### What you are asked to do:
Please write out the data that follows, word for word.

### Collected data:

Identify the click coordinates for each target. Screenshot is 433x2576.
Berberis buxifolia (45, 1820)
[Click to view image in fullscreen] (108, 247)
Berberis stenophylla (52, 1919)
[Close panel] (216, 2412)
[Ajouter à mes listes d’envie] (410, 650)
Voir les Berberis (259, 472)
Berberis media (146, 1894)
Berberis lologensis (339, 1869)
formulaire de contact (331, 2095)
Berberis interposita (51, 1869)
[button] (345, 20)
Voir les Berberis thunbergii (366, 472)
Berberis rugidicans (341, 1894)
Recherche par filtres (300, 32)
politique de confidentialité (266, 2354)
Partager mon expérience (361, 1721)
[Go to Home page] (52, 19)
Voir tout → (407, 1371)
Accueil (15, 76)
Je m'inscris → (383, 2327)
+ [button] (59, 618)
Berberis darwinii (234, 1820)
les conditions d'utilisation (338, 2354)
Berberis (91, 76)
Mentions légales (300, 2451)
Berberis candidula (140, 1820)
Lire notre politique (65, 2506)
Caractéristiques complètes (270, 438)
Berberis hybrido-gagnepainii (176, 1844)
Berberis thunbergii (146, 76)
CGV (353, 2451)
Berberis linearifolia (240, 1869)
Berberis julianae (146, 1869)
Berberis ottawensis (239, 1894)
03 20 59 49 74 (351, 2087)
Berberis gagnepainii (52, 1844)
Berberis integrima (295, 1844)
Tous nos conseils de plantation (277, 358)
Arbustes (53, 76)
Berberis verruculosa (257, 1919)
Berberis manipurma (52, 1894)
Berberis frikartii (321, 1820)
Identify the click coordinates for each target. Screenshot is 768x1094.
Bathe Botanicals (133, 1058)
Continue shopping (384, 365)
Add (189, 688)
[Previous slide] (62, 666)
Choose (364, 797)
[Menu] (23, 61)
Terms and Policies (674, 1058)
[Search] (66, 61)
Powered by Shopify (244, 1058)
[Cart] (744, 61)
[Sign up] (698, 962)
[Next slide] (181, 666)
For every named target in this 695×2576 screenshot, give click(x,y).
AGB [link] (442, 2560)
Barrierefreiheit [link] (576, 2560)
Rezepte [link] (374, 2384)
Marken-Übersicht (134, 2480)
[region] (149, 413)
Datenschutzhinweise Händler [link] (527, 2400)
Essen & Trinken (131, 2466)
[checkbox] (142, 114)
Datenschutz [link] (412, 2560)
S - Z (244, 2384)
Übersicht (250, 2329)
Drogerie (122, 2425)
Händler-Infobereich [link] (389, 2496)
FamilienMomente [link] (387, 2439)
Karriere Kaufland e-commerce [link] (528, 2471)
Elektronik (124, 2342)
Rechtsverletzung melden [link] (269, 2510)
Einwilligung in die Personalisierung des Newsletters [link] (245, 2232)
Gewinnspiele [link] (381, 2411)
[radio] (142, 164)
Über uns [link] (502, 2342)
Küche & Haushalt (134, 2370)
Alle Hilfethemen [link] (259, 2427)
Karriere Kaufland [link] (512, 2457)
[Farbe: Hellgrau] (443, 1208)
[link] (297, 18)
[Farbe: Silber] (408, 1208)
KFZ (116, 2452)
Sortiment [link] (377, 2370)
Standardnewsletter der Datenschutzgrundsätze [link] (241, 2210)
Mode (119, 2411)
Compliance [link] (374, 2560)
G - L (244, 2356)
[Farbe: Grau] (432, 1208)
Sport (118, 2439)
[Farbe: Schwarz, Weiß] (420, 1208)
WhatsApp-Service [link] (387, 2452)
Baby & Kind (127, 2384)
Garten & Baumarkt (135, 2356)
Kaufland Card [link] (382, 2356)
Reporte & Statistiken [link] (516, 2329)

### Output for this exercise:
Identify the click coordinates for each target. Screenshot is 433x2576.
Berberis buxifolia (45, 1820)
[Click to view image in fullscreen] (108, 247)
Berberis stenophylla (52, 1919)
[Close panel] (216, 2412)
[Ajouter à mes listes d’envie] (410, 650)
Voir les Berberis (259, 472)
Berberis media (146, 1894)
Berberis lologensis (339, 1869)
formulaire de contact (331, 2095)
Berberis interposita (51, 1869)
[button] (345, 20)
Voir les Berberis thunbergii (366, 472)
Berberis rugidicans (341, 1894)
Recherche par filtres (300, 32)
politique de confidentialité (266, 2354)
Partager mon expérience (361, 1721)
[Go to Home page] (52, 19)
Voir tout → (407, 1371)
Accueil (15, 76)
Je m'inscris → (383, 2327)
+ [button] (59, 618)
Berberis darwinii (234, 1820)
les conditions d'utilisation (338, 2354)
Berberis (91, 76)
Mentions légales (300, 2451)
Berberis candidula (140, 1820)
Lire notre politique (65, 2506)
Caractéristiques complètes (270, 438)
Berberis hybrido-gagnepainii (176, 1844)
Berberis thunbergii (146, 76)
CGV (353, 2451)
Berberis linearifolia (240, 1869)
Berberis julianae (146, 1869)
Berberis ottawensis (239, 1894)
03 20 59 49 74 (351, 2087)
Berberis gagnepainii (52, 1844)
Berberis integrima (295, 1844)
Tous nos conseils de plantation (277, 358)
Arbustes (53, 76)
Berberis verruculosa (257, 1919)
Berberis manipurma (52, 1894)
Berberis frikartii (321, 1820)
Identify the click coordinates for each target. Screenshot is 768x1094.
Bathe Botanicals (133, 1058)
Continue shopping (384, 365)
Add (189, 688)
[Previous slide] (62, 666)
Choose (364, 797)
[Menu] (23, 61)
Terms and Policies (674, 1058)
[Search] (66, 61)
Powered by Shopify (244, 1058)
[Cart] (744, 61)
[Sign up] (698, 962)
[Next slide] (181, 666)
For every named target in this 695×2576 screenshot, give click(x,y).
AGB [link] (442, 2560)
Barrierefreiheit [link] (576, 2560)
Rezepte [link] (374, 2384)
Marken-Übersicht (134, 2480)
[region] (149, 413)
Datenschutzhinweise Händler [link] (527, 2400)
Essen & Trinken (131, 2466)
[checkbox] (142, 114)
Datenschutz [link] (412, 2560)
S - Z (244, 2384)
Übersicht (250, 2329)
Drogerie (122, 2425)
Händler-Infobereich [link] (389, 2496)
FamilienMomente [link] (387, 2439)
Karriere Kaufland e-commerce [link] (528, 2471)
Elektronik (124, 2342)
Rechtsverletzung melden [link] (269, 2510)
Einwilligung in die Personalisierung des Newsletters [link] (245, 2232)
Gewinnspiele [link] (381, 2411)
[radio] (142, 164)
Über uns [link] (502, 2342)
Küche & Haushalt (134, 2370)
Alle Hilfethemen [link] (259, 2427)
Karriere Kaufland [link] (512, 2457)
[Farbe: Hellgrau] (443, 1208)
[link] (297, 18)
[Farbe: Silber] (408, 1208)
KFZ (116, 2452)
Sortiment [link] (377, 2370)
Standardnewsletter der Datenschutzgrundsätze [link] (241, 2210)
Mode (119, 2411)
Compliance [link] (374, 2560)
G - L (244, 2356)
[Farbe: Grau] (432, 1208)
Sport (118, 2439)
[Farbe: Schwarz, Weiß] (420, 1208)
WhatsApp-Service [link] (387, 2452)
Baby & Kind (127, 2384)
Garten & Baumarkt (135, 2356)
Kaufland Card [link] (382, 2356)
Reporte & Statistiken [link] (516, 2329)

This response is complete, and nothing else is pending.